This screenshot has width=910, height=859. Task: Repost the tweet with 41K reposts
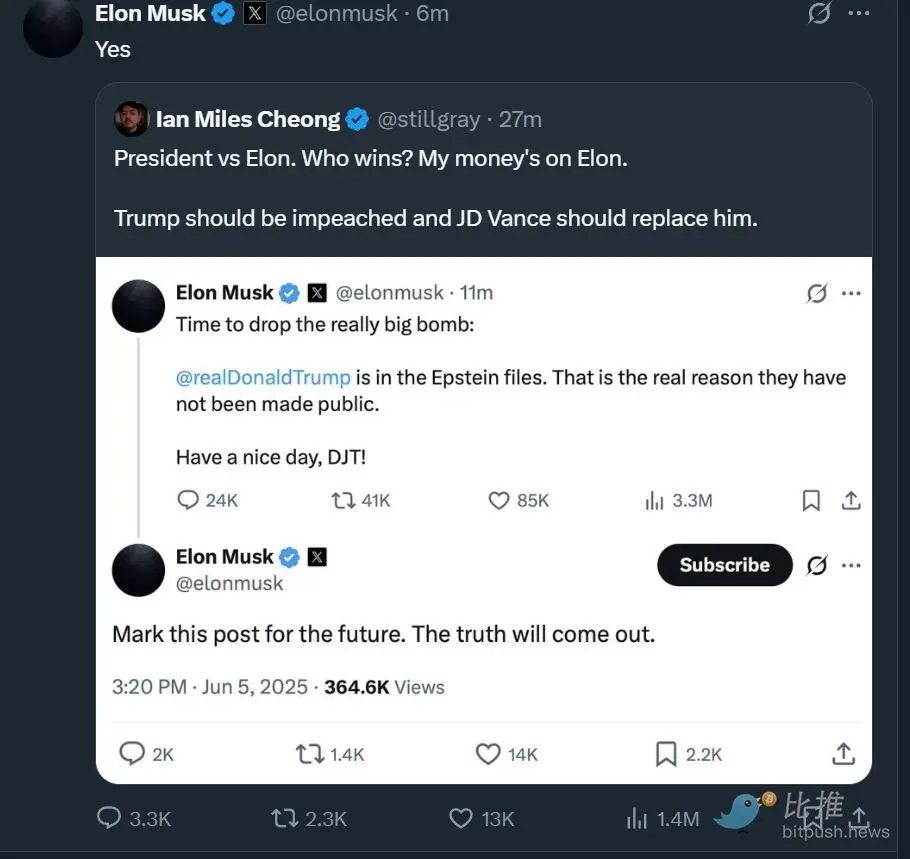[x=343, y=500]
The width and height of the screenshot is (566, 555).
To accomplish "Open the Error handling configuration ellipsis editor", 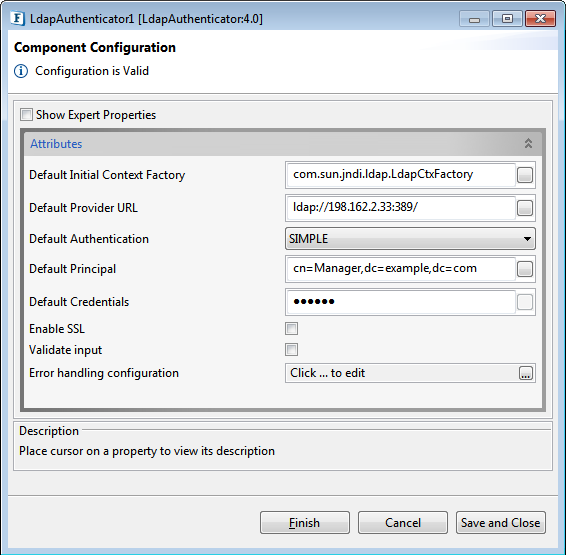I will (x=526, y=373).
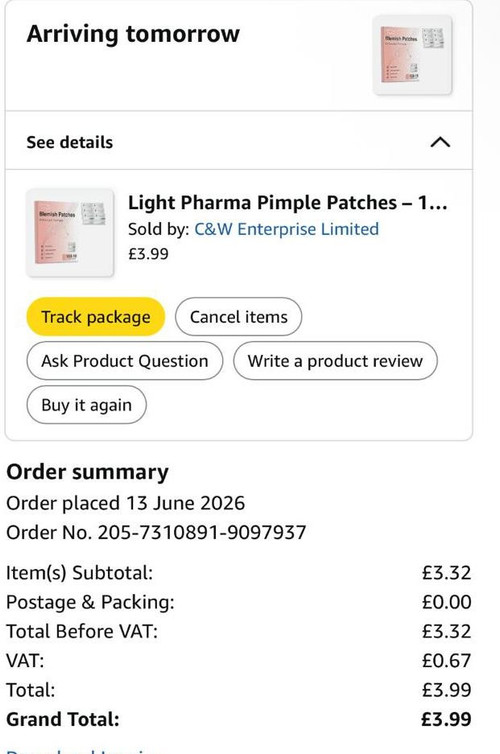This screenshot has height=754, width=500.
Task: Open the product thumbnail beside Arriving tomorrow
Action: point(412,55)
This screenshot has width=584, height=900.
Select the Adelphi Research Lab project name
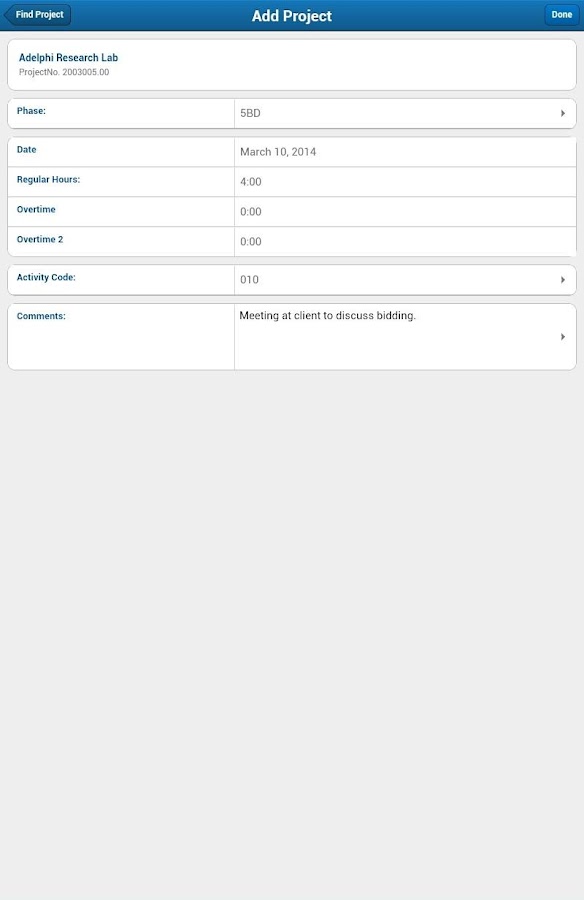point(68,57)
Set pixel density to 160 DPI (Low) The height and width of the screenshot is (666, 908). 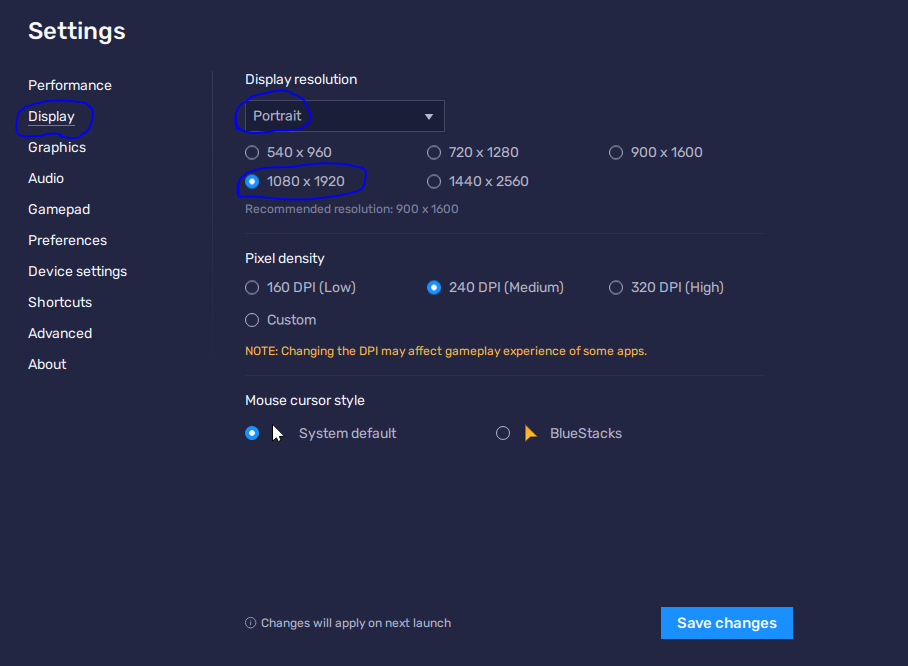click(x=252, y=288)
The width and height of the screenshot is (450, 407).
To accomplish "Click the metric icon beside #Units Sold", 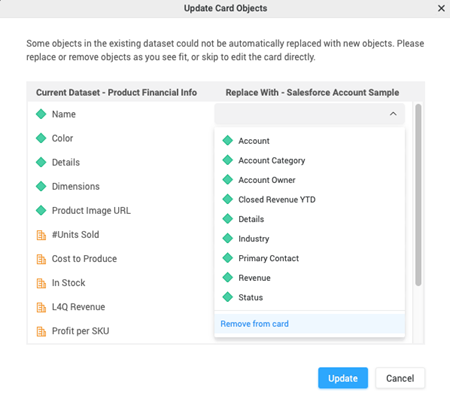I will point(41,235).
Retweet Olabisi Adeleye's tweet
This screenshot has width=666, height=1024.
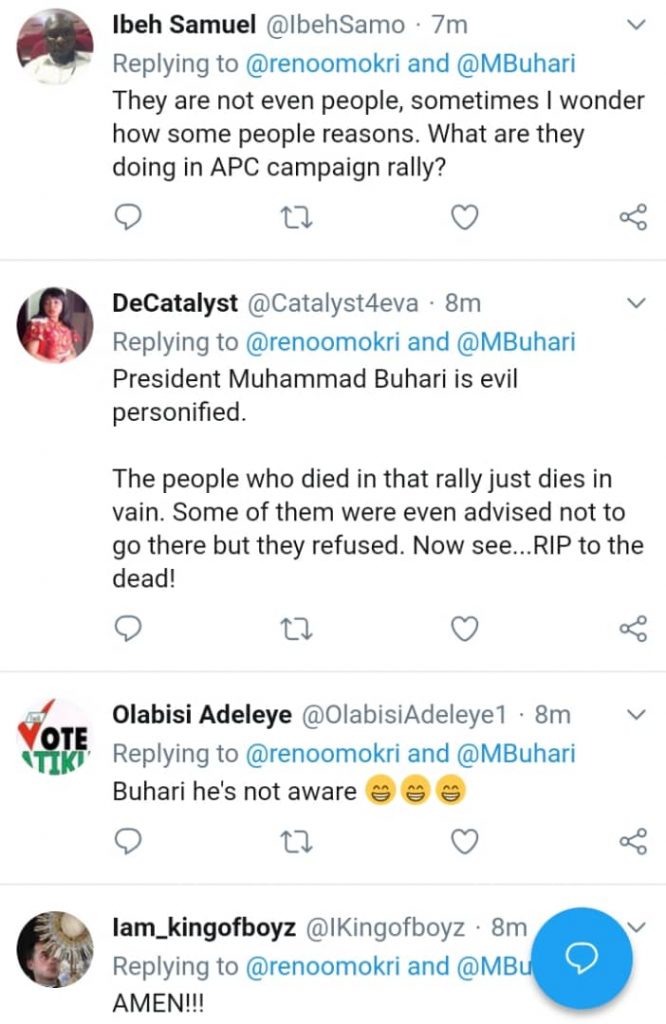pos(297,842)
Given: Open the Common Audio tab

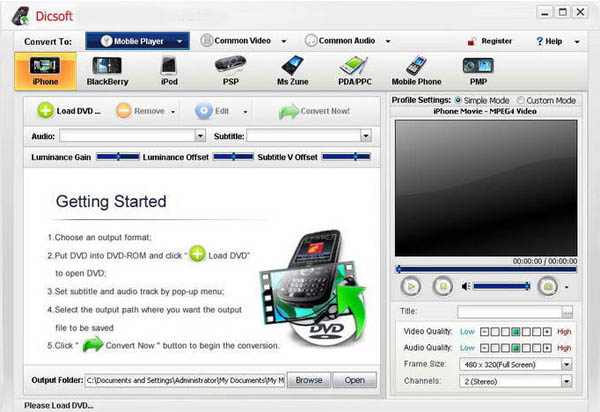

## ASSIGNED TASK
In the entries above, find the line containing "This screenshot has width=666, height=1024.", then please retype it and every line after it through the last, exactly as written, omitting pictures.

## ANSWER TO THIS EXERCISE
This screenshot has width=666, height=1024.
pos(297,842)
Given: Open the Common Audio tab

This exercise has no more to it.